Pay for Meals or Lose Your Children, PA School District Warns

Published August 28, 2019

A Pennsylvania school district sent letters to parents telling them to pay their delinquent breakfast and lunch bills or their children could be placed in foster care.

The Wyoming West Valley School District in northeastern Pennsylvania near Scranton sent out about 1,000 of the letters in the week of July 14, CNN reported on July 21.

“Your child has been sent to school without money and without a breakfast and/or lunch,” Joseph Muth, director of federal programs for the district, states in the fill-in-the blank form letter.

“This is a failure to provide your child with proper nutrition and you can be sent to Dependency Court for neglecting your child’s right to food,” Muth states in the letter. “If you are taken to Dependency Court, the result may be your child being removed from your home and placed in foster care.”

‘It Is Shameful’

The letter was sent to parents who owed as little as $10 and to four who owed $450 or more, CNN reported. The $22,000 total owed is a tiny fraction of the district’s $80 million annual budget, but times are tough, said Joseph Mazur, president of the district’s board of education.

“We are in the process of trying to save money where we can,” Mazur told National Public Radio on July 22. “We have laid off some of our employees. We have reduced some of our curriculum. And we’re looking anywhere we can save. I don’t care if it’s $1,000 or $20,000.”

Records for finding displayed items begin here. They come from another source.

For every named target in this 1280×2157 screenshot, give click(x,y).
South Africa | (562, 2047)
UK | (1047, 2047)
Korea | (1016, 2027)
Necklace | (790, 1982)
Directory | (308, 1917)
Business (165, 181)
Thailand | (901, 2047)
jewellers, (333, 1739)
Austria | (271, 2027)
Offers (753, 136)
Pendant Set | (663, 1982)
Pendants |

The district is abusing parents and misrepresenting the purpose of foster care, says Michael Ramey, executive director of ParentalRights.org.

“It is shameful that a public-school district would take a system designed to be a last resort for victims of child mistreatment and weaponize it to attack parents over a simple monetary debt,” Ramey said. “How can a school district protect against bullying, or teach children not to be bullies, when the school district itself is willing to bully these families?”

County Officials Disagreed

Luzerne County officials say they would not remove children from their homes over unpaid school lunches. County Manager David Pedri told NPR county officials have asked the school district to stop using the language in the letter.

Bill Vinsko, a lawyer in northeastern Pennsylvania, says not being able to pay for meals in the school cafeteria would not meet the state’s legal definition of neglect, so a prosecution over unpaid lunch bills is unlikely in any case.

In addition, local officials say the rising poverty rate in the district means it will soon receive enough federal nutrition assistance to cover meals for all students, regardless of their families’ economic status.

As for the $22,000 shortfall, Mazur said some of it was paid off by parents after they received the letter threatening foster care.

Calls for ‘Quality Schooling Options’

The case shows the need for educational alternatives, says Don Soifer, president of Nevada Action for School Options.

“It would be understandable that reasonable parents would call into question the judgment of the officials responsible for this decision,” Soifer said.

“In situations like this one, there is real value in having other, quality schooling options available for families to choose if they feel other options would be better for their children,” Soifer said.

Bonner R. Cohen, Ph.D. ([email protected]) is a senior fellow at the National Center for Public Policy Research.